PROVIDED PASSAGE
A member of the Copier Dealers Association, Ritschel had heard about member dealers sustaining revenue losses in the 10-20% range, but given the concentration of businesses in the geographically small New York City metro area, Electronic Office Systems was among the hardest hit. He implemented a 30-hour, four-day week and assigned his techs to any number of 50 different training courses through manufacturers and other educational outlets.
Ritschel left no stone unturned. Since phone calls can largely go unanswered and clients/prospects are inundated with email (he gets as many as 100 per day), Ritschel had his reps send hand-addressed introductory letters to prospects vis USPS as part of a vertical campaign to increase contact opportunities. In addition to their regular outreach methods, sales reps drove through their territories looking for office buildings that contained crowded parking lots—an indication of on-site work.
“That became our key marketing approach after reaching out to clients, checking in on them and seeing if there was any way we could possibly help them,” he said.

TASKS AND EXERCISES
**a.** In the Electronic Office Systems passage, what work week did Ritschel put in place?
**b.** Based on the Electronic Office Systems passage, mark each statement yes or no and quote the words of the passage that settle it: (i) Ritschel receives as many as 100 emails a day. (ii) The introductory letters to prospects were sent by email. (iii) Sales reps looked for office buildings with empty parking lots.
**c.** Pick up the Electronic Office Systems passage after its last sentence and keep it going.

RECORD EXTRACTS
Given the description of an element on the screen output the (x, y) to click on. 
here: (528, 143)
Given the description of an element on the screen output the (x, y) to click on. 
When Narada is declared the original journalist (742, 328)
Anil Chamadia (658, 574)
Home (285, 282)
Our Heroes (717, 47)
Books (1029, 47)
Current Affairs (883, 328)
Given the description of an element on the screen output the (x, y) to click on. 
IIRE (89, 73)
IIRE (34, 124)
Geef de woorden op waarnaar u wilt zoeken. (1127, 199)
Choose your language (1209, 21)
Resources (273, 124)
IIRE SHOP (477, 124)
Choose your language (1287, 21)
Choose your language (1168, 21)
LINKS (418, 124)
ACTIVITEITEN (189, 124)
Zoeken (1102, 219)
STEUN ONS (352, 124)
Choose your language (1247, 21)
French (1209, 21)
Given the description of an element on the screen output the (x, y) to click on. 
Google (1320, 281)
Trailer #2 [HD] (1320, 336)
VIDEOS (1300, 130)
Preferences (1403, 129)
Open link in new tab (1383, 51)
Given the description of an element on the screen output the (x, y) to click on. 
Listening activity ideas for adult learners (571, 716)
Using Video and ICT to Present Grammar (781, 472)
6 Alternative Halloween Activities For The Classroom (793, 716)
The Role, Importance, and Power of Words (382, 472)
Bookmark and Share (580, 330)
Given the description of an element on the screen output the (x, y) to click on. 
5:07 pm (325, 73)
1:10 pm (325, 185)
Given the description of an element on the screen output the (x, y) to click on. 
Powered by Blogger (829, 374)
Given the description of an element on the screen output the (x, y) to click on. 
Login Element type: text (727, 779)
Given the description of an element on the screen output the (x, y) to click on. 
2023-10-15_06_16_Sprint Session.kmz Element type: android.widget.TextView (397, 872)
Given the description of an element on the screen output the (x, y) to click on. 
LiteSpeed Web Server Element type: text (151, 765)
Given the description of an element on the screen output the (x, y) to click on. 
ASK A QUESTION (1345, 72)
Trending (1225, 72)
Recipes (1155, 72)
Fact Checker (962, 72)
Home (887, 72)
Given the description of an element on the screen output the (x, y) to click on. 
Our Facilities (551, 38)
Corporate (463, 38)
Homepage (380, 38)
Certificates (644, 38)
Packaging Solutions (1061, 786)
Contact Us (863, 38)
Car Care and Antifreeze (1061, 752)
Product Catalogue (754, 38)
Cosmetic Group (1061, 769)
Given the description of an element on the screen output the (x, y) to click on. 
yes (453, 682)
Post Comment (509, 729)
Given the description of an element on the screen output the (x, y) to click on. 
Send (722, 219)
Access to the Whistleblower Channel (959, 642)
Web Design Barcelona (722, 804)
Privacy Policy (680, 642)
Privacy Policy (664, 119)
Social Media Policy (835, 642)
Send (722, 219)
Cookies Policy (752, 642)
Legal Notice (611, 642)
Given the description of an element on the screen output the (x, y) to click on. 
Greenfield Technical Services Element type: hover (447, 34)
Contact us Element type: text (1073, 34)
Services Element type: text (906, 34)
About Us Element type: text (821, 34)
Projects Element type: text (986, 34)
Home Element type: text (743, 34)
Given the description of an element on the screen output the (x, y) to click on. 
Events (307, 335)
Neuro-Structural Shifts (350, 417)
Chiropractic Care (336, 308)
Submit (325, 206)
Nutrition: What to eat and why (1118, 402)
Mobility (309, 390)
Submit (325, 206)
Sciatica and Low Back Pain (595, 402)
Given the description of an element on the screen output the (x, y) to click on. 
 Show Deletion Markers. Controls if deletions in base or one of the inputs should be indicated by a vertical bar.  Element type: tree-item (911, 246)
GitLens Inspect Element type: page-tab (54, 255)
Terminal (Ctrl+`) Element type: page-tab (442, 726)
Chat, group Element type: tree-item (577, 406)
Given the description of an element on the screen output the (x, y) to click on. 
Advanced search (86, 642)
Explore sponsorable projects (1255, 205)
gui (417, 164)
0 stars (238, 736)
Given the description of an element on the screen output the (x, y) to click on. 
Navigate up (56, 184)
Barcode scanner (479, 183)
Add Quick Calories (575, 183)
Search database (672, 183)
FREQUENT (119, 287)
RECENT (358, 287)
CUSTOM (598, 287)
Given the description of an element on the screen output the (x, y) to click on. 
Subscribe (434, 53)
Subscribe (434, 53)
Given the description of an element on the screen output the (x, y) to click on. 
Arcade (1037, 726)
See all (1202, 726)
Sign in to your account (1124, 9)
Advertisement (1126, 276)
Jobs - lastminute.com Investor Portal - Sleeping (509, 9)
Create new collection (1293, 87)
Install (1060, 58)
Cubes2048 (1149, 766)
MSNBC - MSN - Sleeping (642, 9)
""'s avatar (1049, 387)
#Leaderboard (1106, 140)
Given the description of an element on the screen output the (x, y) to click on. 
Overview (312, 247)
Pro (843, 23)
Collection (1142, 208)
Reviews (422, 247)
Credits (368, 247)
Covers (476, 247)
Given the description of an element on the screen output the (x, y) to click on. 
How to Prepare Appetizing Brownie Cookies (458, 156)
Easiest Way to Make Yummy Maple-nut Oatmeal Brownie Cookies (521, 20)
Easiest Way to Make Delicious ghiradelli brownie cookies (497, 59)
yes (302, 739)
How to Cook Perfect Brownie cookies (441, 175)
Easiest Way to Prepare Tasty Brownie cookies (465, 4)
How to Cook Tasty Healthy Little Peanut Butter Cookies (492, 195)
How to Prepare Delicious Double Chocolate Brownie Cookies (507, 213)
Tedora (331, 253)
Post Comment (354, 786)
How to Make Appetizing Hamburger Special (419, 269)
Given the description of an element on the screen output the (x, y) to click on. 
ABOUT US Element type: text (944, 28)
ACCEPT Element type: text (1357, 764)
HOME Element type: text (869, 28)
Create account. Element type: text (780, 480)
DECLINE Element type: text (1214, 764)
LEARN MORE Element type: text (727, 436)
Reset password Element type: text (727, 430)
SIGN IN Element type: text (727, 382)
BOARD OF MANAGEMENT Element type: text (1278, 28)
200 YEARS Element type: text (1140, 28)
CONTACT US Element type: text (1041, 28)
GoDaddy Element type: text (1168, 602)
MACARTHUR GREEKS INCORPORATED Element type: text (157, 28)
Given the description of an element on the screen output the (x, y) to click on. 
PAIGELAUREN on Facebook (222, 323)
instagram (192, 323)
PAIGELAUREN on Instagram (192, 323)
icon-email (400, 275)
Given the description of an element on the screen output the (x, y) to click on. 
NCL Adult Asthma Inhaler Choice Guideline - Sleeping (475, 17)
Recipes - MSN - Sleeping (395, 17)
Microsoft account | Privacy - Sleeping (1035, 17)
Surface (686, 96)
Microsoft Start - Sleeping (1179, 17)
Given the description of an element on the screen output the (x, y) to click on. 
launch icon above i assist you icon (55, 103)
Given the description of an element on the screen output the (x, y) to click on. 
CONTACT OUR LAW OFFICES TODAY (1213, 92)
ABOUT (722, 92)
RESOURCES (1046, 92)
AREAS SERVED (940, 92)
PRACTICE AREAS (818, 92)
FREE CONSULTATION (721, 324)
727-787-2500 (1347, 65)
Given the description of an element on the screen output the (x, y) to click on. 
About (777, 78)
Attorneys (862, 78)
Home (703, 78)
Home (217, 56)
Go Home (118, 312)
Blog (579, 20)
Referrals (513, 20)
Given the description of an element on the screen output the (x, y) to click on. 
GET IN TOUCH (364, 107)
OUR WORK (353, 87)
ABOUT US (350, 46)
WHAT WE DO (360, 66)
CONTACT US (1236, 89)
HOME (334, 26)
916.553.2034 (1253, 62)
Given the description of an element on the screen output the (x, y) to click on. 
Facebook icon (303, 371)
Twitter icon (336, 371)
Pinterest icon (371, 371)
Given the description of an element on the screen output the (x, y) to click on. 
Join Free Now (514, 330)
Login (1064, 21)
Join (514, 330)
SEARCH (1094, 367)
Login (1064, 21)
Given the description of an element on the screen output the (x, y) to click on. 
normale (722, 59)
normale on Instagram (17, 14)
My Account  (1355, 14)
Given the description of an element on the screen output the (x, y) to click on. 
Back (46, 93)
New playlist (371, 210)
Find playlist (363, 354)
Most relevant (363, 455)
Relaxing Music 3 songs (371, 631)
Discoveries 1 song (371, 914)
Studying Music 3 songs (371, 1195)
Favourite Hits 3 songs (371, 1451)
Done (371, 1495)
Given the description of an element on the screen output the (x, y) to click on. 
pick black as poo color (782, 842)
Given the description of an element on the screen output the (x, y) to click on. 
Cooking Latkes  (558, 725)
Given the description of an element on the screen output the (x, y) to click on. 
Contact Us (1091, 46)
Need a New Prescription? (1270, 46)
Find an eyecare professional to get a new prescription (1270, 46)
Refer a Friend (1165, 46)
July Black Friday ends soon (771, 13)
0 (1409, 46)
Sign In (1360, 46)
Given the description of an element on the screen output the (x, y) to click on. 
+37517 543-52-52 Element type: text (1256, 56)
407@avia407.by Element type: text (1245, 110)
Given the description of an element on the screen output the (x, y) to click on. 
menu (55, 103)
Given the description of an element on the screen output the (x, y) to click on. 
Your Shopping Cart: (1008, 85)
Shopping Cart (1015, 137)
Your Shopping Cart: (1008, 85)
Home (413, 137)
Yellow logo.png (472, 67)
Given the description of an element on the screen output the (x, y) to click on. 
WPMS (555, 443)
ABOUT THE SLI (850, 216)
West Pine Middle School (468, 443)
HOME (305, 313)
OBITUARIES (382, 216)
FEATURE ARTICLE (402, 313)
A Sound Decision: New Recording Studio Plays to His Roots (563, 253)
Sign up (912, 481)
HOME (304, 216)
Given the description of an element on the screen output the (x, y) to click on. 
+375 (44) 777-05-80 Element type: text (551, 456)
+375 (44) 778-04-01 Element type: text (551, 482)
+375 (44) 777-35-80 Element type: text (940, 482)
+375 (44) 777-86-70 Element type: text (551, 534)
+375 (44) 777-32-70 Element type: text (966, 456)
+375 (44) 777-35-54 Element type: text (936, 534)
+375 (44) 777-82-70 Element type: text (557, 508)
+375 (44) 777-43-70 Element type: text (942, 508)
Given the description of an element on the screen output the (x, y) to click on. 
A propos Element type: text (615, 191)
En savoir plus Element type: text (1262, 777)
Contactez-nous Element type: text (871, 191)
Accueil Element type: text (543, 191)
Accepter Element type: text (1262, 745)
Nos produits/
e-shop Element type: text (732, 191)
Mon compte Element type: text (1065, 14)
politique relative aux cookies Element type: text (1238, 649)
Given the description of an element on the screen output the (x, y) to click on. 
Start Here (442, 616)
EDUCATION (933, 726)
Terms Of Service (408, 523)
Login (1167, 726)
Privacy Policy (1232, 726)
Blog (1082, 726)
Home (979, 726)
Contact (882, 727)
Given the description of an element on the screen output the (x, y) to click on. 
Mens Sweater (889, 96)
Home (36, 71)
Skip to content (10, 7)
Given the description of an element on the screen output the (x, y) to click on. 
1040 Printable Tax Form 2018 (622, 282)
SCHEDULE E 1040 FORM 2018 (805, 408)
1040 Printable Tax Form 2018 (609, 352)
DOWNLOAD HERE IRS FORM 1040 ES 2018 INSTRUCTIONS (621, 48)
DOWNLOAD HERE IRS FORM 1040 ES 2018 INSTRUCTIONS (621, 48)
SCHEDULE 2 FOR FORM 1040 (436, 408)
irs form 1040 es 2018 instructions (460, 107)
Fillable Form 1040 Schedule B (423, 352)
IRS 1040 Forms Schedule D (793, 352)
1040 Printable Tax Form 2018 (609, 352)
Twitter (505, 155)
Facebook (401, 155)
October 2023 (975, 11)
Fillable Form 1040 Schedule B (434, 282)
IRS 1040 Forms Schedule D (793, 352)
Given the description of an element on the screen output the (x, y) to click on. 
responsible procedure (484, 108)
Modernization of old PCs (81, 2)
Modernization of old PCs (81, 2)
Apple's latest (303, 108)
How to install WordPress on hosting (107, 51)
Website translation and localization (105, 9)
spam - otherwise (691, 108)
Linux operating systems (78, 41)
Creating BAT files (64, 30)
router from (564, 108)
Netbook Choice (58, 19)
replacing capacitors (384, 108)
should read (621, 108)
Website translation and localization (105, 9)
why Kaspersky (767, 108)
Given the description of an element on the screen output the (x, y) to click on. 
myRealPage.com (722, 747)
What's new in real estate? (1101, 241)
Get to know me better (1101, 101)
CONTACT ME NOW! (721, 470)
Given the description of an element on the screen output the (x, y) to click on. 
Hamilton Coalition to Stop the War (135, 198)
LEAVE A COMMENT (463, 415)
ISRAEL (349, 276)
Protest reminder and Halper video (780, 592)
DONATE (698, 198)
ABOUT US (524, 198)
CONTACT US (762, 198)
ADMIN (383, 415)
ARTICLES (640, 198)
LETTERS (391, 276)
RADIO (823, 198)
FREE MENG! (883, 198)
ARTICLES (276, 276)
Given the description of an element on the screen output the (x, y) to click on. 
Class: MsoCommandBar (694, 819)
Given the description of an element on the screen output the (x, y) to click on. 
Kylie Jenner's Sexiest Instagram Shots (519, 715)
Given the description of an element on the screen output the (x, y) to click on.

PER-TASK OUTPUTS
**a.** A 30-hour, four-day week.

**b.**
(i) Yes: "he gets as many as 100 per day"
(ii) No: "hand-addressed introductory letters to prospects vis USPS"
(iii) No: "office buildings that contained crowded parking lots"

**c.**
Reps floated the idea of selling home consumer products, but Ritschel pointed out the futility of knocking heads with big box stores and Amazon to reap what would ultimately amount to about a $40 commission—a veritable loss considering the work involved. The same held true for temperature-scanning kiosks, which saw strong competitive incursions from Amazon.
We want to drive revenue, volume and unit sales; take care of our clients and find new ones. That’s our business, and anything that detracts from that is a problem.
– Andrew Ritschel, Electronic Office Systems
In the end, Electronic Office Systems stuck with a traditional line of attack, pursuing expiring leases with new equipment or refurbished gear. In other cases, the dealer refinanced existing lease balances over a longer term, reducing monthly payments. For many clients, Electronic Office Systems put maintenance agreements on hold or reduced volumes over a period.
The dealer gained traction with the addition of VoIP phone systems and interactive displays. Ritschel moved away from managed IT services in house and is instead networking with third-party providers. He also cut ties with underperforming sales reps, most of whom he had given the benefit of the doubt due to the pandemic before ultimately not seeing a productive path forward.
Ritschel believes the key is pushing through the constant mass of email and setting the stage for meaningful in-person conversations, which also hinges on making face-to-face and phone connections as opposed to texts. “We want to drive revenue, volume and unit sales; take care of our clients and find new ones,” he said. “That’s our business, and anything that detracts from that is a problem.”